Type of military camouflage pattern

M1929 Telo mimetico (Italian: camouflage cloth) was a military camouflage pattern used by the Italian Army for shelter-halves (telo tenda) and later for uniforms for much of the 20th century. Being first issued in 1929 and only fully discontinued in the early 1990s, it has the distinction of being the first printed camouflage pattern for general issue, and the camouflage pattern in longest continuous use in the world.

==History==
Originally only printed on shelter halves, the pattern was not intended to be worn by soldiers though the shelter halves could be used as rain-ponchoes. From 1942, the printed fabric was also used for smocks for the Italian paratroopers. At some point before the outbreak of the Second World War, the pattern was changed, possibly to accommodate printing with smaller rolls. It was scaled down and compressed slightly lengthwise, but otherwise kept the shapes and colours of the first production. The pattern varied with time, the colours becoming brighter while the print became less crisp.
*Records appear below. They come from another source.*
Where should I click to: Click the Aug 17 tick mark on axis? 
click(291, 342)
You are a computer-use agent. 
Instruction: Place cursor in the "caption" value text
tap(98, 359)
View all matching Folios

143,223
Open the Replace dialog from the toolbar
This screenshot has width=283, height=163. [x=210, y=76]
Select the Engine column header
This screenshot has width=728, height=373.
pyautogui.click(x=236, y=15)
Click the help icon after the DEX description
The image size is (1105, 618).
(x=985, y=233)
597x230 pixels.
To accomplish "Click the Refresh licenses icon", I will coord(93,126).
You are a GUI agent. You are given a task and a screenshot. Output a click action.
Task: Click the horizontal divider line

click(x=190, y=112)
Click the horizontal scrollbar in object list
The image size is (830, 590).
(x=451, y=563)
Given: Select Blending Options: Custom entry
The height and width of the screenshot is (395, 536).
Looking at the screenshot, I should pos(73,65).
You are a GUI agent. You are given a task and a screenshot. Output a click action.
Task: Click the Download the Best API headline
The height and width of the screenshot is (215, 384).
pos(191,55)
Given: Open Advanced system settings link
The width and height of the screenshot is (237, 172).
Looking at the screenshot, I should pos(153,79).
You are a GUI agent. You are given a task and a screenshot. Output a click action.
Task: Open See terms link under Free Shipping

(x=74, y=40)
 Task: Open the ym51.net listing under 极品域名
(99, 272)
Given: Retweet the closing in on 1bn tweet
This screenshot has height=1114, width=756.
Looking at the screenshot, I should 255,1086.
The pattern was continued into the 1990s, when it was replaced by a pattern based on US Woodland.

==Distribution==
In 1944, telo mimetico was adopted by the Germans and distributed to Waffen-SS units operating in Italy and Normandy during the spring and summer of 1944. Most frequently published photos show members of the 1st and 12th SS Panzer Divisions wearing the Italian attire along with a mix of standard issue Waffen-SS uniforms and equipment. After the Italian surrender, stocks of the Italian pattern were captured and used on other fronts. Some of it appears to have ended up in the hands of Czechoslovak and Soviet units. In 1974, under the Republic of Afghanistan, commandos and paratroopers of the Afghan Army would adopt the pattern and continue its use during the 1980s, with fabric being printed in-country and produced locally.
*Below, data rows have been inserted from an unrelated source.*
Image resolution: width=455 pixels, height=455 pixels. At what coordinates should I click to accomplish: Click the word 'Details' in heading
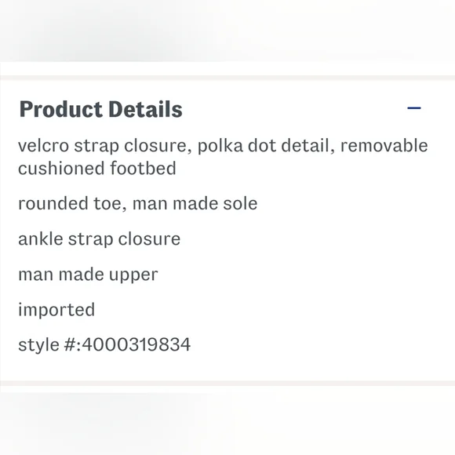click(x=145, y=109)
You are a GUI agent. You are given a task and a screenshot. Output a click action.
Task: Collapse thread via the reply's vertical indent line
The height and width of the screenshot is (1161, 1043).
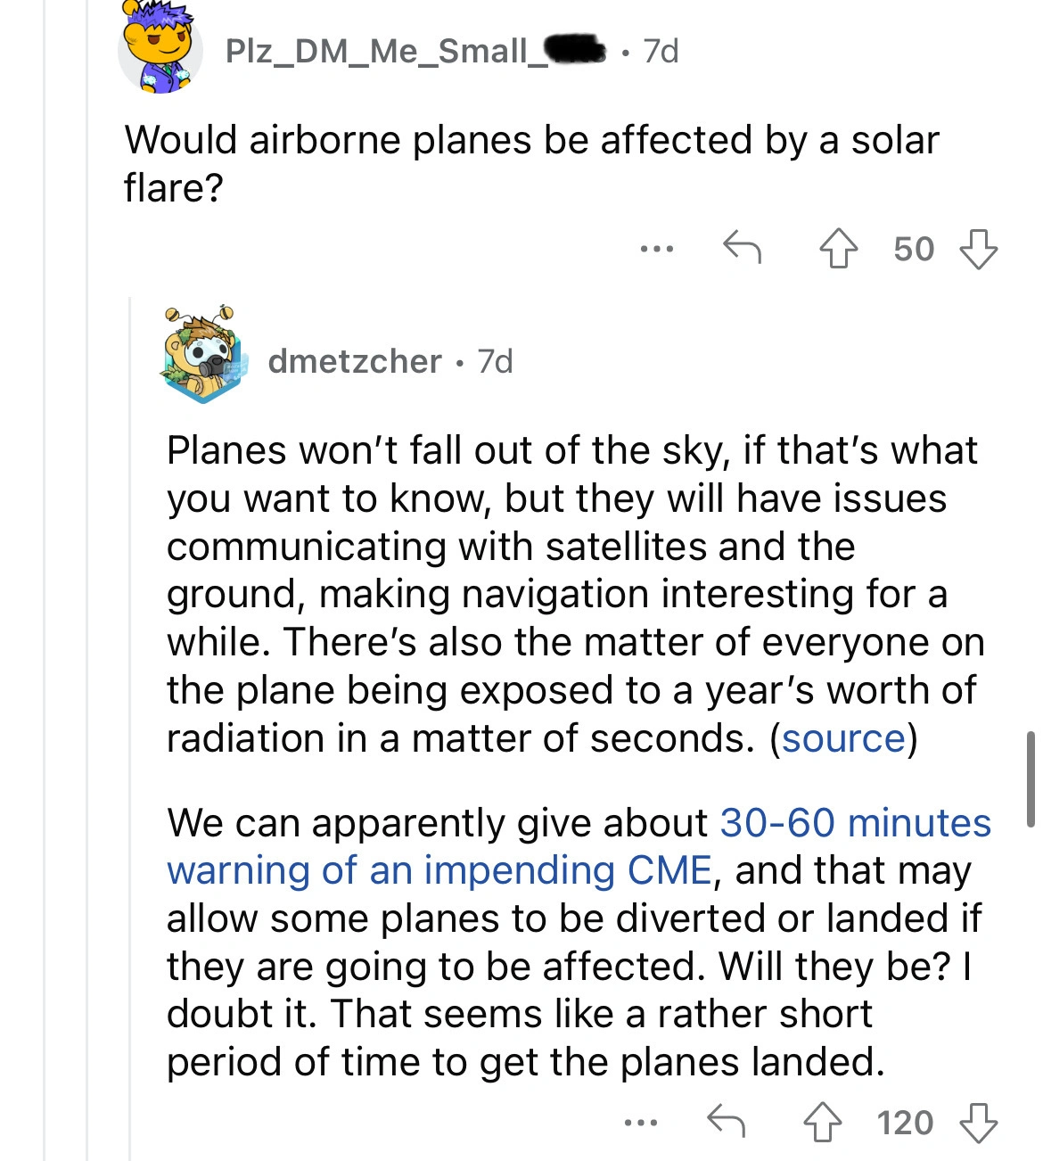(130, 713)
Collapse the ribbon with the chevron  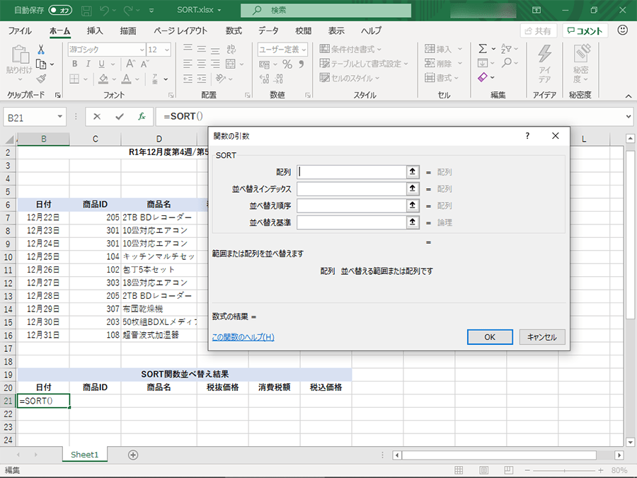pos(627,94)
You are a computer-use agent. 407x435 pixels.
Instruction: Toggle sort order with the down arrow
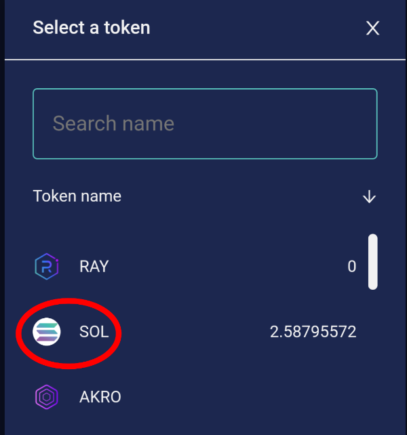369,197
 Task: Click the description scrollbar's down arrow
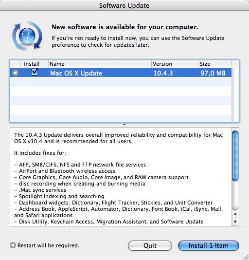pyautogui.click(x=235, y=222)
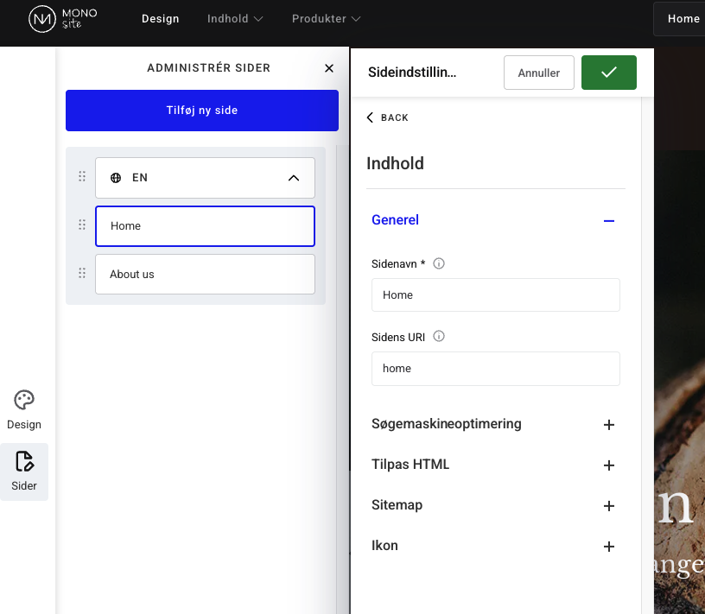Collapse the EN language group

click(x=293, y=178)
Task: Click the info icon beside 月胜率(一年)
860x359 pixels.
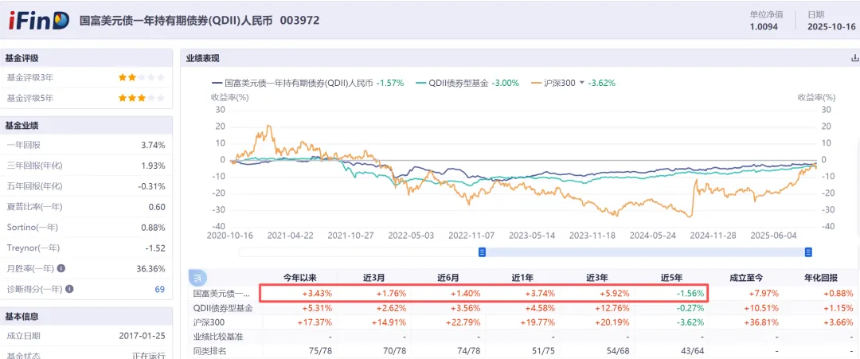Action: click(x=61, y=268)
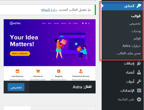Open the الإعدادات settings menu label
The width and height of the screenshot is (144, 110).
127,90
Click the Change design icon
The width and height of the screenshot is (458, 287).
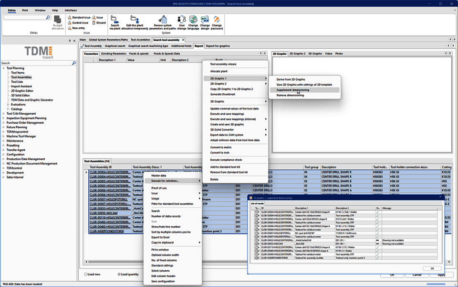pos(205,20)
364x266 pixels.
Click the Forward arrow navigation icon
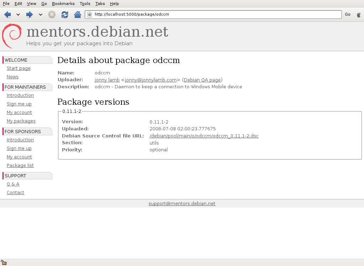30,15
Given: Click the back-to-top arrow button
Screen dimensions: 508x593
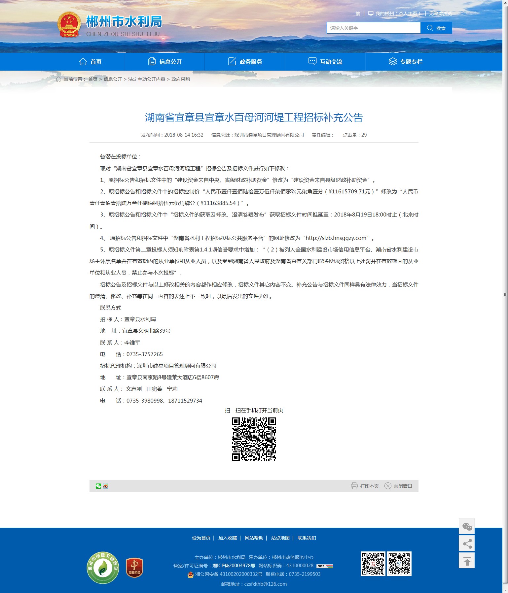Looking at the screenshot, I should point(466,561).
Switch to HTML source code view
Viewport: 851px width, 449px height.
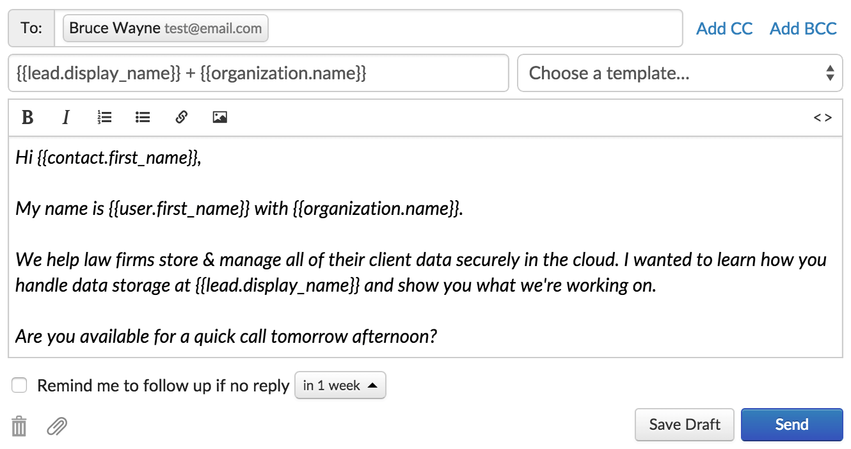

It is possible that the whole production machinery was moved by the Germans to Czechoslovakia, laying the foundation for the country's post-war production.

==In art==
The pattern also has the honour of having been deemed a work of art in itself. In 1966, the Italian artist Alighiero Boetti stretched sections of the fabric on frames under the title "Mimetico" (camouflage) as part of an exhibition on the Arte Povera movement.

It was a challenge to the abstract tachist tradition of painting large, flat sections of colour.